W telefonie odezwał się znękany głos, będącego w gorszej potrzebie niż ja - przyjaciela. Janek, kurza twarz. Jestem na dnie. Potrzebuję kilku stówek. Znam parę osób z najbliższego środowiska, którym w tym momencie w słuchawkę strzeliłby piorun. Słodkoustych moralistów, trzymających się zasady, co twoje to moje, lecz broń Boże odwrotnie. W najlepszym przypadku tłumaczących, że owszem, ale pechowo trafił, bo wczoraj sami chodzili za pożyczką. Ja kurczę, urodziłem się inny. Wrażliwy głupek. Ktoś jest w potrzebie? Jasne, że muszę pomóc. Bo kto mu poda rękę? Pilnujący swych stołków rząd, nieistniejąca pomoc socjalna? A może organizacja charytatywna? Te owszem są, jeśli chodzi o pomoc biedzie spoza granic. Można służbowo tę biedę dotknąć. Namacać w jakimś Sudanie, Ugandzie, Sierra Leone czy Bangladeszu. To są wyjazdy. Ale swoim? Z Otwocka? A czy my jelenie? Pani Danusiu – niech pani tę kwotę 12 tysięcy za bilet business class – zaksięguje, jako koszta logistyczne pomocy. Zrozumiano. Ależ tak - pani prezes.

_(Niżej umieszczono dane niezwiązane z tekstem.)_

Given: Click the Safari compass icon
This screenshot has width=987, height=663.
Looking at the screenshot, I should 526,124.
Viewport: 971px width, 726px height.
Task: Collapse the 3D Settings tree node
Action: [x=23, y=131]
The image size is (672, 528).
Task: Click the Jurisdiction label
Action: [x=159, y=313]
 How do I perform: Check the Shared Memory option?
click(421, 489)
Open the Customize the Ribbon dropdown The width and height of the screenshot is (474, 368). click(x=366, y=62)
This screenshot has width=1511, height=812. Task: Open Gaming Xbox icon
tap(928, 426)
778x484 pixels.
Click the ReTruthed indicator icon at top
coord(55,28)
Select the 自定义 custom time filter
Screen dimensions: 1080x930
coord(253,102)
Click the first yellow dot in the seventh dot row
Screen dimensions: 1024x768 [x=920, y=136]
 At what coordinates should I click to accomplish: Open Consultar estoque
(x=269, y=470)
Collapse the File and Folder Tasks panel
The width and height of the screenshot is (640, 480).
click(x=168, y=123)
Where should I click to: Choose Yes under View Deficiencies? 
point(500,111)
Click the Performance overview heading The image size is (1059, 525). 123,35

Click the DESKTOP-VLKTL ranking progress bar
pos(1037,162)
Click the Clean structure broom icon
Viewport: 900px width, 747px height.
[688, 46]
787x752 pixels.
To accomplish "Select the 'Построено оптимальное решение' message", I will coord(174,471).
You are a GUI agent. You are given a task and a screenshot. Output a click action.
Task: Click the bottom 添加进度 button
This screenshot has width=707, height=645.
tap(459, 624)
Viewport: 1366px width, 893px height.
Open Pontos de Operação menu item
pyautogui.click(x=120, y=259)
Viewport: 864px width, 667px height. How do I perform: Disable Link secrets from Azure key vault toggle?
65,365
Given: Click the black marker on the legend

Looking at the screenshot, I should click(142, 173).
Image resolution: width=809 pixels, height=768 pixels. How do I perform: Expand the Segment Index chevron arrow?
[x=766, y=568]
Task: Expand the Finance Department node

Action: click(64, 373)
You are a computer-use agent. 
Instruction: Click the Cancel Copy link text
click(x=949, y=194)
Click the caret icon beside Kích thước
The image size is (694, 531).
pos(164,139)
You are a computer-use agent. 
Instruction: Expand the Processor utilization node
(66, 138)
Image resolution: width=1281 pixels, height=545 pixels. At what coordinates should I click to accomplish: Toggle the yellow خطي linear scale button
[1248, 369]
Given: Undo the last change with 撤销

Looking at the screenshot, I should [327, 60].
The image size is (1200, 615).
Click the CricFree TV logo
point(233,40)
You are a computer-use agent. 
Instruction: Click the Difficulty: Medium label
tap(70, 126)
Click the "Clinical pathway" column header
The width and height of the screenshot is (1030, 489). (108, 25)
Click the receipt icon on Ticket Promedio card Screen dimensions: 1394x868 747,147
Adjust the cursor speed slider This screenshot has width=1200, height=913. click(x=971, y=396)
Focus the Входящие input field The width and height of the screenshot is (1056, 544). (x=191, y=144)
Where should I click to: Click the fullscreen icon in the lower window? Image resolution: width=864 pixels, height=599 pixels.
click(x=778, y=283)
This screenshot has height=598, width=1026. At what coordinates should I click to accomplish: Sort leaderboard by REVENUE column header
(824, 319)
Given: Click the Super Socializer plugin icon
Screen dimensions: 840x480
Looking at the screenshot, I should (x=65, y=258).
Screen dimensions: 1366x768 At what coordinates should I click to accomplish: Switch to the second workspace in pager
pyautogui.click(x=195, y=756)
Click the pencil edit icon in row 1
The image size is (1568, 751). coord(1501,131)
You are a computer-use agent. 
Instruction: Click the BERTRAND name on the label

Rozmowy podobnej treści, są ponoć na porządku dziennym w biurach wielu charytatywnych organizacji. Współcześni „Samarytanie” pomagają najpierw sobie. Tak, więc pierwszy dzień oszczędzania kosztował mnie 518 złotych i 56 groszy.
Drugi dzień okazał się znacznie lepszy. Po doświadczeniach dnia poprzedniego zdałem sobie sprawę z bezskuteczności zamykania się, w 4-ch ścianach. Tym bardziej, że o świcie zapukał kominiarz. „Wszystkiego najlepszego z okazji dnia kominiarza” - usłyszałem. O rany. Tego potrzebowałem. Chwyciłem się za ostatni guzik w gatkach i z radości, że zła passa minęła, [bo i jak inaczej - kominiarz], wyściskałem zaskoczonego i.... szarpnąłem się na pół stówy. Te pól stówy tego dnia mnie prześladowało. Kominiarz był szczęściarzem, ja niekoniecznie. Wyjście z domu kosztowało mnie kolejne 50 złotych. To mandat za przejście przez tory. A co mam robić? – Tłumaczyłem się władzy wypisującej mi druczek. Mam chore kolana. Każde zejście pod wiadukt, każde schody to droga na Golgotę? No to idź pan do lekarza.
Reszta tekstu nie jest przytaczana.